I hate my resumé. It's like the picture of Dorian Gray.
I wish I could travel back in time and change it.
"Come with me if you want to work…"
"School of Engineering?!"
Odysseys may be glamorous in books, but they are suspect on resumés.
Alas, time machines don't exist. I have to somehow parlay my past into an alternate future.
Five years ago, when I wanted to move to Chicago, my parents asked a fortune teller to read my fortune.
"You're best-suited to live in the northwest Seattle, Oregon, Vancouver. Next best would be the northeast New York, Boston, New Jersey. Any of those places are better for you than Chicago.
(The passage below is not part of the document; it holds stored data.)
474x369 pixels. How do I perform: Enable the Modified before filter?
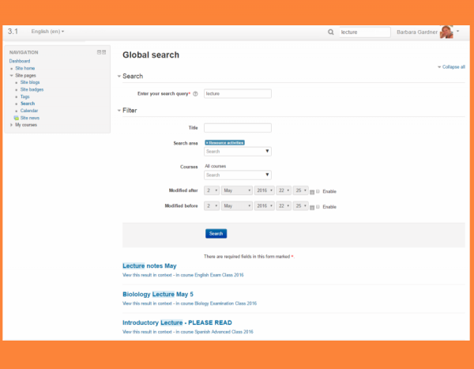(318, 207)
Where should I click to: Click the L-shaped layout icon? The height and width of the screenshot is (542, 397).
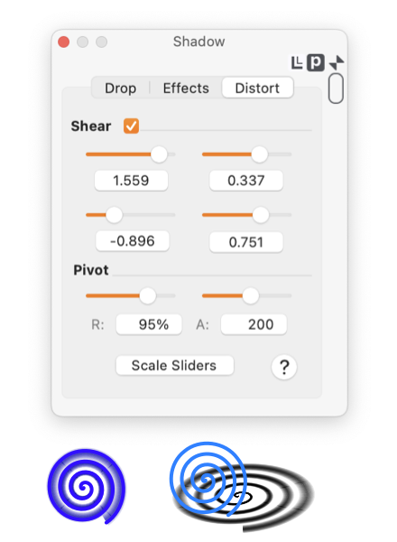pos(297,62)

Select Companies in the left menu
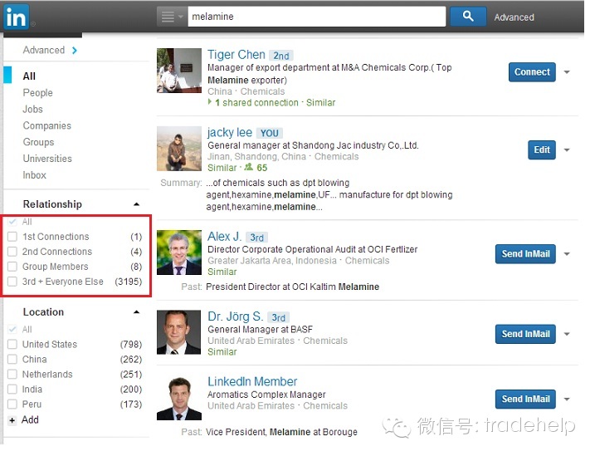pyautogui.click(x=47, y=125)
Your luck is poor in the midwest."
I scoffed at his reading and moved to Chicago anyway…where my luck was poor.
Granted, I [sigh] did not try very hard to overcome poor luck, but my experience planted a seed of doubt in my head.
What if the fortune teller was legit?
"I know you frequently make rash decisions and come to regret them."
I've been applying for jobs slowly, partly because tailoring cover letters and resumés is a slog how do some people apply for 5+ jobs in a day? and partly out of caution.
I can ill afford to fuck up my next move.
"But you're still young!"
2006: "But you're still young!"
2002: "But you're still young!"
Maybe I am Dorian Gray.
"Between 2007-2016, you should continue educating yourself and acquiring degrees."
I accepted my previous job in 2007…
"You will make the most money in your life between the ages of 45 and 54."
…and never received a raise over three years.
Was my reading a flash forward? Should I return to school in Seattle or New York and apply for internships?
I'm hesitant to move elsewhere before securing a job, but fear that if I don't, I'll just end up tied to another job in the Bay Area, and I see no future here.